Multiplication over one column like f.sum

Question

I have a column in a data frame. I need to aggregate a column by multiplying the values in this column instead of sum them up.

ex = spark.createDataFrame([[1,2],[4,5]],['a','b'])
ex.show()
ex.agg(f.sum('a')).show()

instead of sum I want to multiply column 'a' with syntax something like:

ex.agg(f.mul('a')).show()

the workaround I thought of is:

ex.agg(f.exp(f.sum(f.log('a')))).show()

however calculating exp(sum(log)) might be not efficient enough

The result should be 4. What is most efficient way?

Answer 1

There is no built-in multiplicative aggregation. Your workaround seems efficient to me, other solutions require to build custom aggregation functions.

import pyspark.sql.functions as F
ex = spark.createDataFrame([[1,2],[4,5], [6,7], [3,2], [9,8], [4,2]],['a','b'])
ex.show()

+---+---+
|  a|  b|
+---+---+
|  1|  2|
|  4|  5|
|  6|  7|
|  3|  2|
|  9|  8|
|  4|  2|
+---+---+

# Solution 1
ex.agg(F.exp(F.sum(F.log('a')))).show()

+----------------+
|EXP(sum(LOG(a)))|
+----------------+
|          2592.0|
+----------------+

# Solution 2
from pyspark.sql.types import IntegerType

def mul_list(l):
    return reduce(lambda x,y: x*y, l)  # In Python 3, use `from functools import reduce`

udf_mul_list = F.udf(mul_list, IntegerType())
ex.agg(udf_mul_list(F.collect_list('a'))).show()
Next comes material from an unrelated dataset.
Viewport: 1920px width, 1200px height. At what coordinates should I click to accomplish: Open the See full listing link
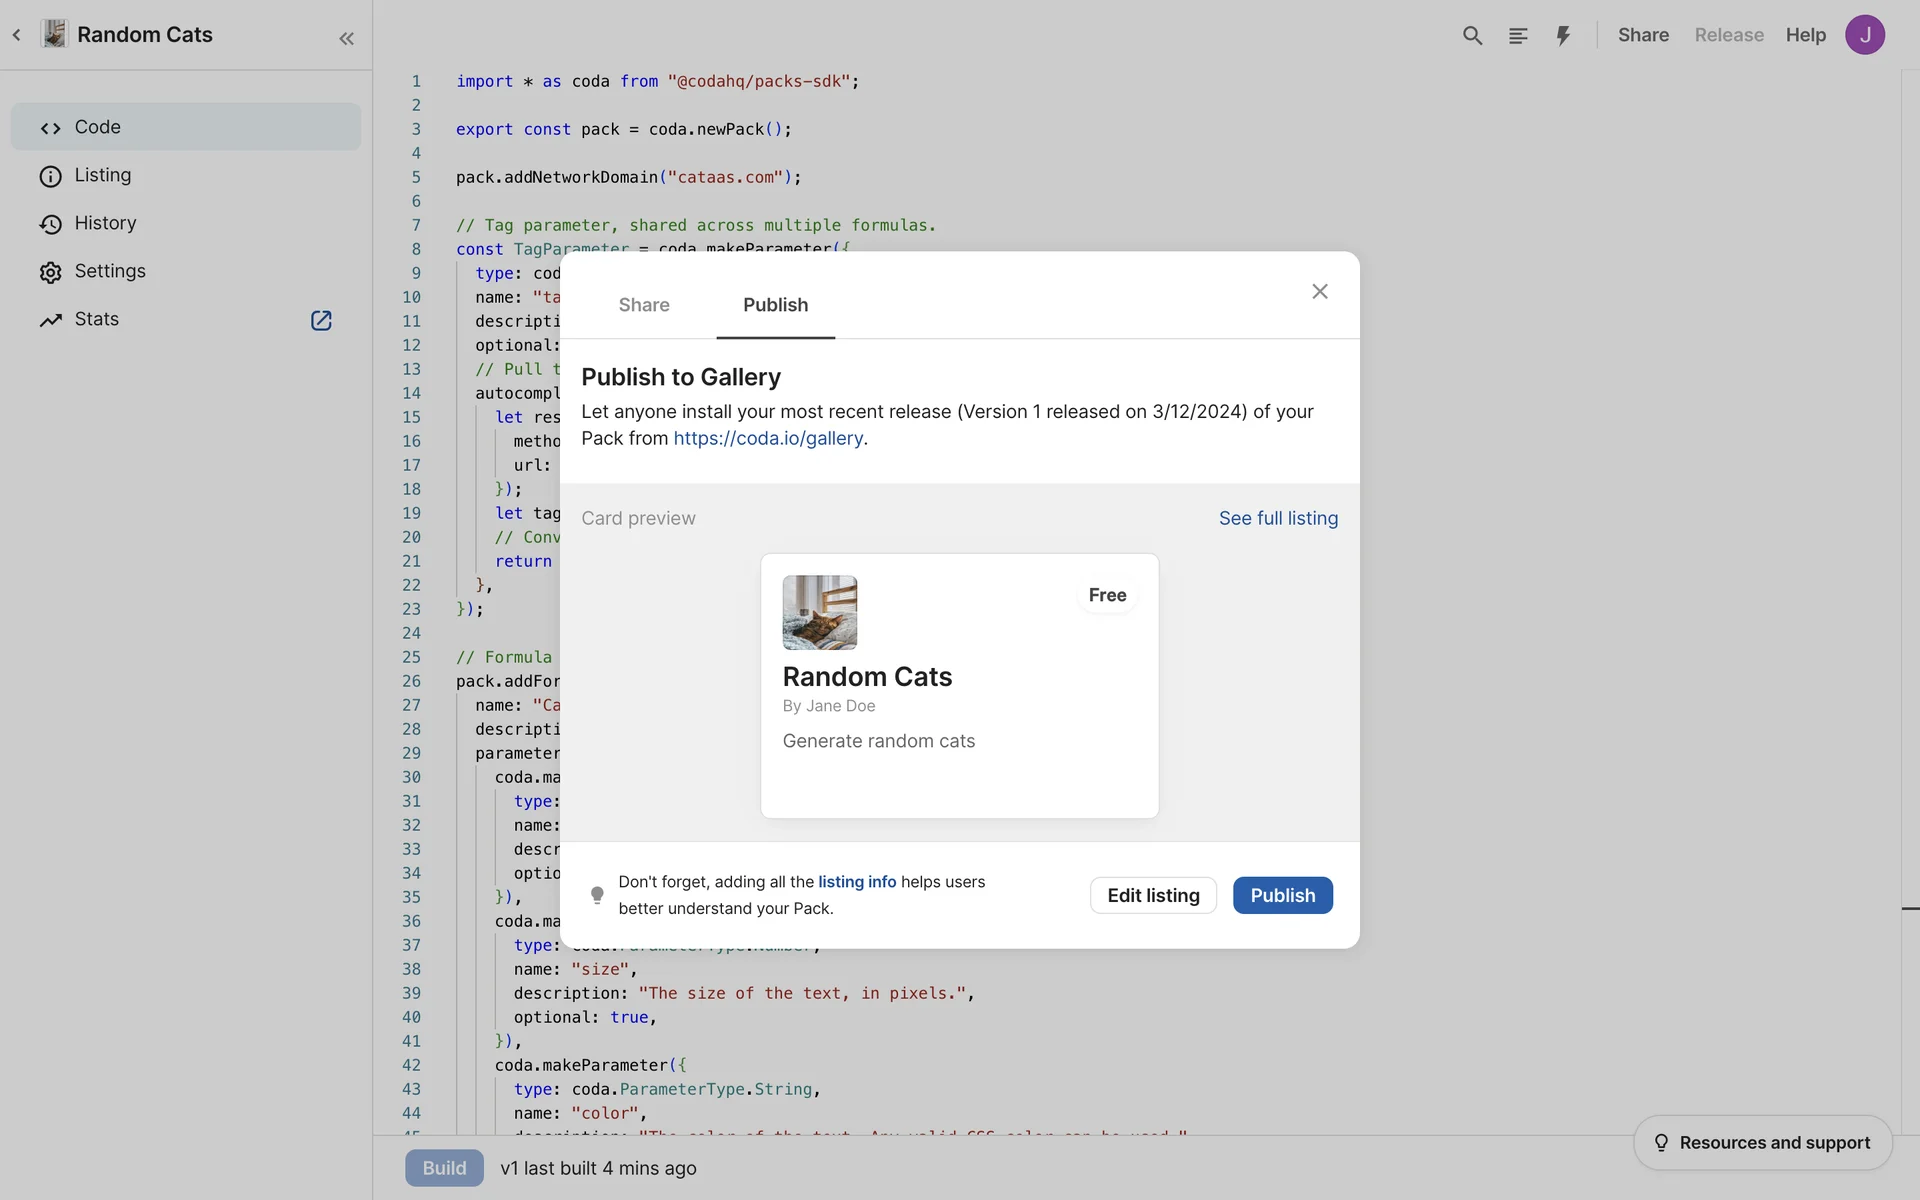(x=1278, y=518)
+-------------------------------+
|mul_list(collect_list(a, 0, 0))|
+-------------------------------+
|                           2592|
+-------------------------------+

# Solution 3
seqOp = (lambda local_result, row: local_result * row['a'] )
combOp = (lambda local_result1, local_result2: local_result1 * local_result2)
ex_rdd = ex.rdd
ex_rdd.aggregate( 1, seqOp, combOp)

Out[4]: 2592

Now let's compare performance :

import random
ex = spark.createDataFrame([[random.randint(1, 10), 3] for i in range(10000)],['a','b'])

%%timeit
ex.agg(F.exp(F.sum(F.log('a')))).count()

10 loops, best of 3: 84.9 ms per loop

%%timeit
ex.agg(udf_mul_list(F.collect_list('a'))).count()

10 loops, best of 3: 78.8 ms per loop

%%timeit
ex_rdd = ex.rdd
ex_rdd.aggregate( 1, seqOp, combOp)

10 loops, best of 3: 94.3 ms per loop

Performances seem about the same on one partition in local. Try on a bigger dataframe on several partitions.

For improved performances upon solution 2 and 3: build a custom aggregation function in Scala and wrap it in Python

Answer 2

When I see limitations in the python Spark API I always take a look at higher order functions as they give you access to functionality that might not be yet integrated to PySpark. Also, they generally give much better performance against UDFs as you use optimized native Spark operations. You can read more about higher-order functions here: https://medium.com/@danniesim/faster-and-more-concise-than-udf-spark-functions-and-higher-order-functions-with-pyspark-31d31de5fed8.

For your problem you could use f.aggegate, you can find some examples in the Spark documentation: https://spark.apache.org/docs/latest/api/python/reference/api/pyspark.sql.functions.aggregate.html#pyspark.sql.functions.aggregate. Here for reference how to aggregate values by multiplying:

ex.agg(f.aggregate('a', f.lit(1.0), lambda acc, x: acc * x))

EDIT: f.aggregate is available from PySpark 3.1.0, in case you have a previous version you can do the following (again, another higher-order function to use the aggregate from the Spark SQL API: https://spark.apache.org/docs/latest/api/sql/#aggregate):

ex
.agg(f.collect_list('a').alias('a'))
.withColumn('a', f.expr("aggregate(a, CAST(1.0 AS DOUBLE), (acc, x) -> acc * x, acc -> acc)")) 

Like this you use only native spark API but needless to say, really looks way too complicated for just multiplying values over a group.